Looking back, some have criticized King and his SCLC for provoking men like Connor and Clark. After all, the reason young students were treated so brutally in Birmingham was because civil rights activists kept organizing wave after wave of them and sending them up against Connor, knowing the violence he was capable of. In private conversation, organizers even admitted that they were hoping for the exact response that they got. So, is it not the activists’ fault for provoking violence? And, here we have to get real with nature of racism, because racism can thrive and plague a community for quite a long while when it’s allowed to lay low in the shadows. As long as nobody talks about it out loud and as long as it’s relegated to certain understandings concerning the unspoken boundary lines we keep in place, racism can go unchecked for year after year. Forget the notion that racism will eventually peter out of its own accord. It’s a dark ideology that will never give up without a fight. Yes, the movement provoked Connor in Birmingham, and they provoked him in order that they might bring a sickness into the light that Birmingham had been struggling with for quite some time. The racism was there. The hatred was there. The dehumanizing policies were there. The movement didn’t manufacture any of these things; it simply exposed them. Too often times, activists are cast as trouble makers and loud mouths (and sometimes they are) because they bring things to light that we’d be much more comfortable keeping in the shadows. But, if a thing can’t exist in the light, why should we be content living with darkness? As King so eloquently pointed out, peace is not measured negatively, as though it is simply the absence of demonstrations. Peace is the positive presence of justice.

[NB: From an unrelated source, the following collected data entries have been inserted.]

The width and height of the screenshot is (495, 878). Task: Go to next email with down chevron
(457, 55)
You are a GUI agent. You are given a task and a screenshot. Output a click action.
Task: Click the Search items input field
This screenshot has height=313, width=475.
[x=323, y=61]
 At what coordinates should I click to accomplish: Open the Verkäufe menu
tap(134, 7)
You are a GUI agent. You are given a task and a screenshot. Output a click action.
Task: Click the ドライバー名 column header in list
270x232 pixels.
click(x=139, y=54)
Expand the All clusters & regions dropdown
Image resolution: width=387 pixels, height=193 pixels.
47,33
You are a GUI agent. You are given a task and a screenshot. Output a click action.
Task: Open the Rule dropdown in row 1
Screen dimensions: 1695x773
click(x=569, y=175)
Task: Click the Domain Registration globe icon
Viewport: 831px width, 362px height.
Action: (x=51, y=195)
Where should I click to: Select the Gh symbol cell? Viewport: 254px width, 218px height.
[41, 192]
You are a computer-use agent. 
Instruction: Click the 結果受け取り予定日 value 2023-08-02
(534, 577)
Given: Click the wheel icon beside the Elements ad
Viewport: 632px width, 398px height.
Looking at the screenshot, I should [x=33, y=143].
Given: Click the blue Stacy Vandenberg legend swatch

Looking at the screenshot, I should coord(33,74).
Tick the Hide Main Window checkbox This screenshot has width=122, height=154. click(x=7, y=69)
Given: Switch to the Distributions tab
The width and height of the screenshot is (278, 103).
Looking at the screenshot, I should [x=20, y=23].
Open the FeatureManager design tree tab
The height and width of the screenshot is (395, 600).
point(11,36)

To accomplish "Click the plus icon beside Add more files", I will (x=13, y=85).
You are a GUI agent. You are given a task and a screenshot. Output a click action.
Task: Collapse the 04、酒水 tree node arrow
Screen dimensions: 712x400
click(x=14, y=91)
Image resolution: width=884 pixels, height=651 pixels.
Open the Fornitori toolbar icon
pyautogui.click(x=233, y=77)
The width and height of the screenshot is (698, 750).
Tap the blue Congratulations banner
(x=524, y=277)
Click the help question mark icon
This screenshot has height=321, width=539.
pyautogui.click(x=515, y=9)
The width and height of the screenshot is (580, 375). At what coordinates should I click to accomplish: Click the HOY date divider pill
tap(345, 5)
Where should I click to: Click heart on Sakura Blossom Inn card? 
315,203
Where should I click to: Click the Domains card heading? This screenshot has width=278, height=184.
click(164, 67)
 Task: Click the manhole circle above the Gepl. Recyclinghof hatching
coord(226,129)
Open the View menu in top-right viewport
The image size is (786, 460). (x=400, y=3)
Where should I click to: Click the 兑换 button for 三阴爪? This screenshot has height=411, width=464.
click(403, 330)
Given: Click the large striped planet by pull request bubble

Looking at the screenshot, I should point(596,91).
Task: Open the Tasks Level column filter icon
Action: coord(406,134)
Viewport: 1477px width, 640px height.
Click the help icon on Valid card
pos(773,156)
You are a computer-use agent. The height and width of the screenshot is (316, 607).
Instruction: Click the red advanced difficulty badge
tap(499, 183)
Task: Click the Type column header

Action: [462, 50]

One more thing that I have found particularly troubling – I often found my “side” in the Civil Rights story to be the wrong side. As a conservative Christian with conservative, capitalist political and economic values, I was amused almost to the point of frustration that King prescribed to a more liberal theology, found support from the more liberal politicians, and flirted with communism. He certainly believed in what he called “democratic socialism.” I came away from the book saying, “This should have been our movement!” And, it should have, if conservative Christians had actually lived up to the best of their values. I can understand why minorities and social activists lean towards liberal ideals to this day, and in part I don’t blame them. We conservatives failed them. We cared more about our power and our traditions and our comfortable way of life more than we cared about making the radical changes that needed to be made in order to do what was right. We undermined the case for our own values. Case in point: I absolutely believe in a government of the people – very limited federal power with robust states’ rights. At least, I believe this conceptually. But, if I were given the choice between a nation with small federal government and abundant racism, or a nation with overreaching federal government that was effective in curtailing racism, I would have to admit that states’ rights aren’t always worth it. I’ll continue to applaud decisions like Dobbs that shrink federal overreach and give power back to the people, but I also recognize the fact that we the people created the beast we have today. If we want a conservative way of life, let’s work for a conservative way of life that values everyone and refuses to trample on the weak in order to benefit the strong.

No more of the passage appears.